11. Entire Agreement; Survival Of Warranties

   11.1. The parties agree that neither party has made any representation,
warranty or covenant not set forth herein and that this Agreement constitutes
the entire agreement between the parties.

   11.2.  Except as specified in the next sentence set forth in this section
11.2, the representations, warranties and covenants contained in this Agreement
or in any document delivered pursuant hereto or in connection herewith shall
not survive the consummation of the transactions contemplated hereunder.

   The covenants to be performed after the Closing and the obligations of each
of the Acquired Trust, on behalf of each of the Acquired Portfolios, and the
Acquiring Trust, on behalf of the Acquiring Portfolio, in sections 9.1 and 9.2
shall survive the Closing.

12. Termination

   This Agreement may be terminated and the transactions contemplated hereby
may be abandoned by either party by (i) mutual agreement of the parties, (ii)
by either party if the Closing shall not have occurred on or before June 30,
2001, unless such date is extended by mutual agreement of the parties, or (iii)
by either party if the other party shall have materially breached its
obligations under this Agreement or made a material and intentional
misrepresentation herein or in connection herewith. In the event of any such
termination, this Agreement shall become void and there shall be no liability
hereunder on the part of any party or their respective trustees or officers,
except for any such material breach or intentional misrepresentation, as to
each of which all remedies at law or in equity of the party adversely affected
shall survive.

13. Amendments

   This Agreement may be amended, modified or supplemented in such manner as
may be mutually agreed upon in writing by the authorized officers of the
Acquired Trust and the Acquiring Trust; provided, however, that following the
meeting of shareholders of the Acquired Portfolios called by the Acquired
Portfolios pursuant to section 5.3 of this Agreement, no such amendment may
have the effect of reducing the number of the Acquiring Portfolio Shares to be
issued to the shareholders of either Acquired Portfolio under this Agreement to
the detriment of such shareholders without their further approval.

14. Notices

   Any notice, report, statement or demand required or permitted by any
provision of this Agreement shall be in writing and shall be deemed duly given
if delivered by hand (including by Federal Express or similar express courier)
or transmitted by facsimile or three days after being mailed by prepaid
registered or certified mail, return receipt requested, addressed to the
Acquired Trust or the Acquired Portfolios, c/o Variable Annuity Portfolios, 7
World Trade Center, New York, New York 10048, with a copy to Roger P. Joseph,
Esq., Bingham Dana LLP, 150 Federal Street, Boston, MA 02110, or to the
Acquiring Trust or the Acquiring Portfolio, c/o Greenwich Street Series Fund, 7
World Trade Center, New York, New York 10048, with a copy to Burton M. Leibert,
Esq., Willkie Farr & Gallagher, 787 Seventh Avenue, New York, New York 10019,
or to any other address that the Acquired Trust or the Acquiring Trust shall
have last designated by notice to the other party.

15. Headings; Counterparts; Assignment; Limitation Of Liability

   15.1. The Article and section headings contained in this Agreement are for
reference purposes only and shall not affect in any way the meaning or
interpretation of this Agreement.

                                     A-14


   15.2. This Agreement may be executed in any number of counterparts, each of
which shall be deemed an original.

   15.3. This Agreement shall bind and inure to the benefit of the parties
hereto and their respective successors and assigns, but no assignment or
transfer hereof or of any rights or obligations hereunder shall be made by any
party without the written consent of the other party.

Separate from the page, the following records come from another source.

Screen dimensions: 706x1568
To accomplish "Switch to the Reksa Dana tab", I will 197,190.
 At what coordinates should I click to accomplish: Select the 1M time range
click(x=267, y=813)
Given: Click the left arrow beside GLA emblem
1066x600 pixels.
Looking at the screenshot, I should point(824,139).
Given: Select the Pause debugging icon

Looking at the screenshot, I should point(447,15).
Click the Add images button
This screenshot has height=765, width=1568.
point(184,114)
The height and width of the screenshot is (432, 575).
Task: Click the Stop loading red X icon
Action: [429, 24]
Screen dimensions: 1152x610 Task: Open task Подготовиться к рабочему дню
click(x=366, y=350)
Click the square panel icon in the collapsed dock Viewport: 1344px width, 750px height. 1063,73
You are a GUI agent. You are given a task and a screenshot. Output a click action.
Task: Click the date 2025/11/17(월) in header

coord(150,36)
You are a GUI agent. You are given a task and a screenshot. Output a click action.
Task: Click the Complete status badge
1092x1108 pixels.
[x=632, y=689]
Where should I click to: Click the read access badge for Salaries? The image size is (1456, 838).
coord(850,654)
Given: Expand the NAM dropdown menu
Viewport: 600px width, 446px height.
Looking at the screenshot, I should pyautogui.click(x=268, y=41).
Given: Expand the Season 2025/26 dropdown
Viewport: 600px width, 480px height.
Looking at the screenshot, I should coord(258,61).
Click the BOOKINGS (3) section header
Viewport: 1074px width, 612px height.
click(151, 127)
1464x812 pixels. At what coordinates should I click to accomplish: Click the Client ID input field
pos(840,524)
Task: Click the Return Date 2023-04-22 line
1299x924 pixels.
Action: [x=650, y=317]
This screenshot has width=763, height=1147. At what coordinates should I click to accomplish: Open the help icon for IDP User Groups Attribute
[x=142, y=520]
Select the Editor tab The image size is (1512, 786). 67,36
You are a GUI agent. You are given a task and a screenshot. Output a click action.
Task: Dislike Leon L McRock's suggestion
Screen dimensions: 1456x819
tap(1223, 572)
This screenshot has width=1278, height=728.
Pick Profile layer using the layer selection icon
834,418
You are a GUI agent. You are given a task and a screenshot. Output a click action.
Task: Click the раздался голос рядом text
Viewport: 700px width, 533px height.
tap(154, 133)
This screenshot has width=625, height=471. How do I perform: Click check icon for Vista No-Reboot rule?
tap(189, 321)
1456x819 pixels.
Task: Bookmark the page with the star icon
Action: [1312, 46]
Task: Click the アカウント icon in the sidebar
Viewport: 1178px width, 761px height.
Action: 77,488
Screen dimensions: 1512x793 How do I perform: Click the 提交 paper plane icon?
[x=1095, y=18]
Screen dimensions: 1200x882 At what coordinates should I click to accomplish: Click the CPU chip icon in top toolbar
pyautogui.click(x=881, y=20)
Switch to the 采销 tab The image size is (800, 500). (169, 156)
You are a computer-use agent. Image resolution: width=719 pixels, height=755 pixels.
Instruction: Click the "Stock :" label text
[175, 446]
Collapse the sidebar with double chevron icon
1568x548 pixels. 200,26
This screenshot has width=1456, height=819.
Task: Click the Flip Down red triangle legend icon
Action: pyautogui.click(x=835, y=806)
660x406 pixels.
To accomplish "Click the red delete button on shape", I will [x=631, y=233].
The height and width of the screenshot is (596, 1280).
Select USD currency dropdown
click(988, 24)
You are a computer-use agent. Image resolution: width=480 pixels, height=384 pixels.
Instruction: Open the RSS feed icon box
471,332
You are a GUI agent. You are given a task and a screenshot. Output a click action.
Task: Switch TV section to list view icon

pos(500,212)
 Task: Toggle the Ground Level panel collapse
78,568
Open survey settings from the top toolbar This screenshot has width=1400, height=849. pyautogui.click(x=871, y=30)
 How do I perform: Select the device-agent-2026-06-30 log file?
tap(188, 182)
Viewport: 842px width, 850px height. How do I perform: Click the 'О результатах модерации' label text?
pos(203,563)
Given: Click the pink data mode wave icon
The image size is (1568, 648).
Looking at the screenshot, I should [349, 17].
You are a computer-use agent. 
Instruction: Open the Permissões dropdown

Nothing herein expressed
or implied is intended or shall be construed to confer upon or give any person,
firm or corporation (including the shareholders of any Portfolio) any rights or
remedies under or by reason of this Agreement, other than the parties hereto
and their successor and permitted assigns. Nothing in this section is intended
to limit the rights of shareholders of the Acquired Trust to maintain
derivative actions with respect to this Agreement, subject to and in accordance
with applicable law.

   15.4. This Agreement shall be governed by, and construed and enforced in
accordance with, the laws of the Commonwealth of Massachusetts, without regard
to its principles of conflicts of laws.

   15.5. The Acquired Trust is a business trust organized under Massachusetts
law and under a Declaration of Trust, to which reference is hereby made and a
copy of which, with amendments, is on file with the Secretary of the
Commonwealth of Massachusetts and elsewhere as required by law. It is expressly
acknowledged and agreed that the obligations of the Acquired Trust entered into
in the name or on behalf of the Acquired Trust by any of its Trustees,
officers, employees or agents are not made individually, but in such
capacities, that the Acquired Trust's obligations under this Agreement bind
only that portion of the trust estate consisting of assets of the applicable
Acquired Portfolio and not any Trustee, officer, employee, agent or shareholder
individually, and that any liability of the Acquired Trust under this Agreement
or in connection with the transactions contemplated herein shall be discharged
only out of the assets of the applicable Acquired Portfolio.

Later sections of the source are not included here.